Task requirements:
Copy out the stretch from the line containing "Image resolution: width=650" through the end of the records, keeping every line and the requests unchanged, but shift each answer coordinate up by 49. Leave the pictures out of your answer.

Part of a data file
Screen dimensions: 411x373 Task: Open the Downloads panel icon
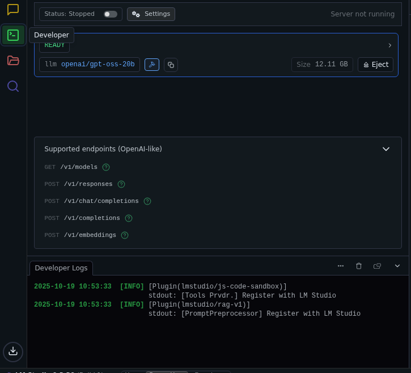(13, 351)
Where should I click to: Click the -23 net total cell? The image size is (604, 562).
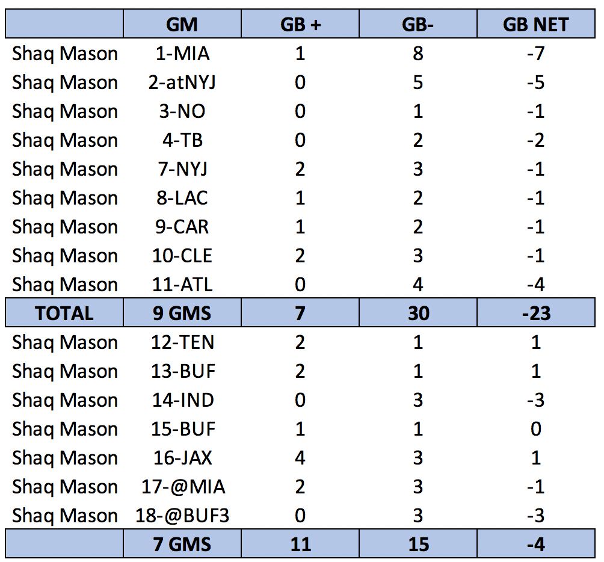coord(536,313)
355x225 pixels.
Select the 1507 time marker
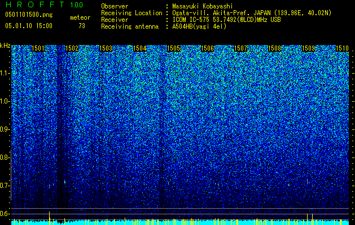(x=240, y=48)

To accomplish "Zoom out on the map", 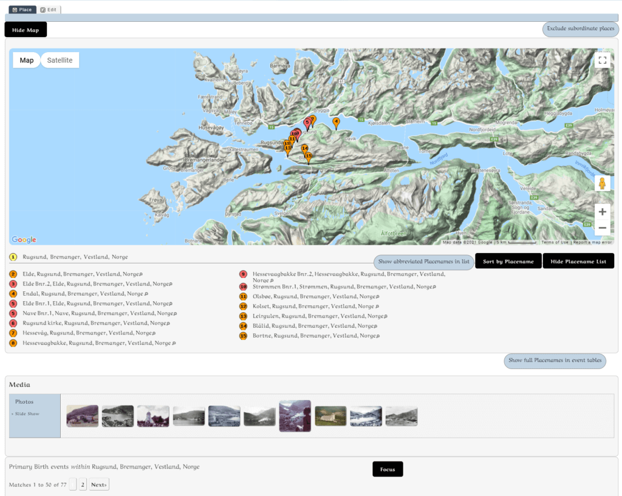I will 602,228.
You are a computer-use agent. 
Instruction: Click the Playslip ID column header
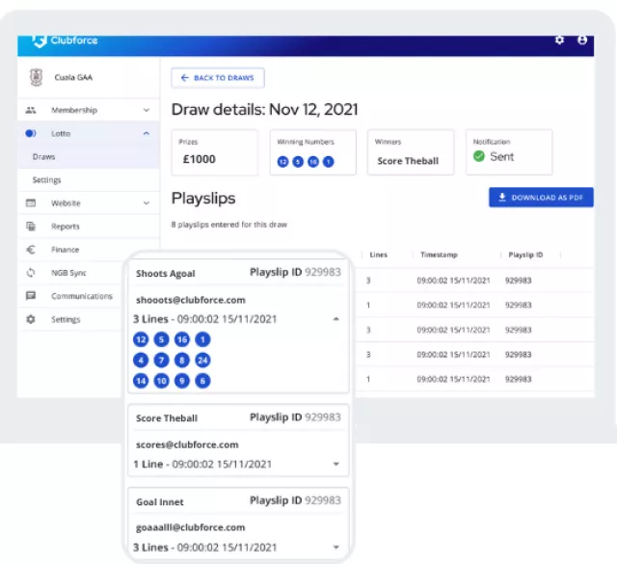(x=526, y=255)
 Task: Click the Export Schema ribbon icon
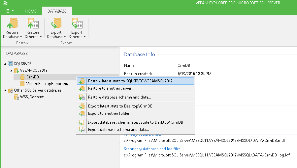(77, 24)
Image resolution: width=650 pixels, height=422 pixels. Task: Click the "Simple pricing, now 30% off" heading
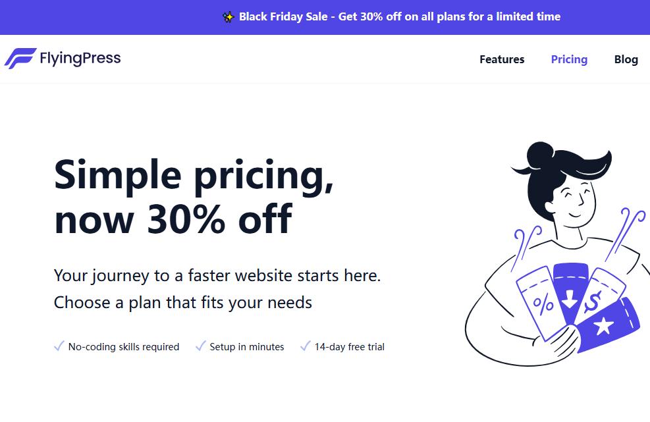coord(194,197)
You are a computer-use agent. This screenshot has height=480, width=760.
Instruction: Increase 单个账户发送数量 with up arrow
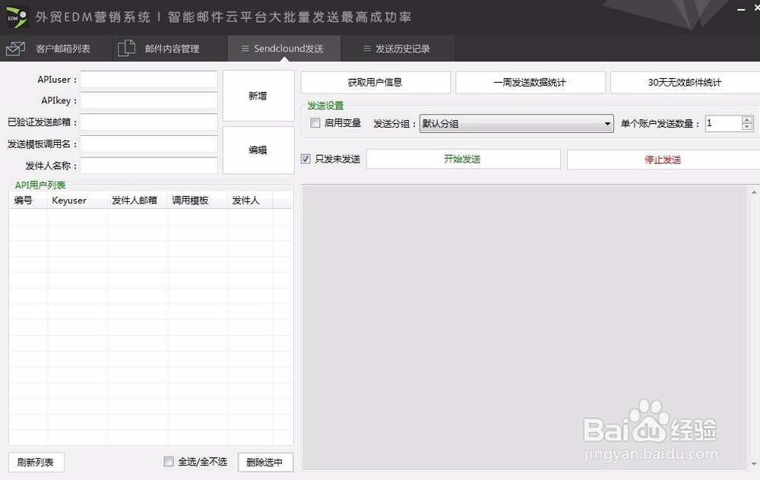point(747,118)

The result:
Image resolution: width=650 pixels, height=422 pixels. Task: Click the "Simple pricing, now 30% off" heading
coord(243,246)
You are a computer-use agent. This screenshot has height=480, width=760.
Instruction: Increase 单个账户发送数量 with up arrow
point(796,167)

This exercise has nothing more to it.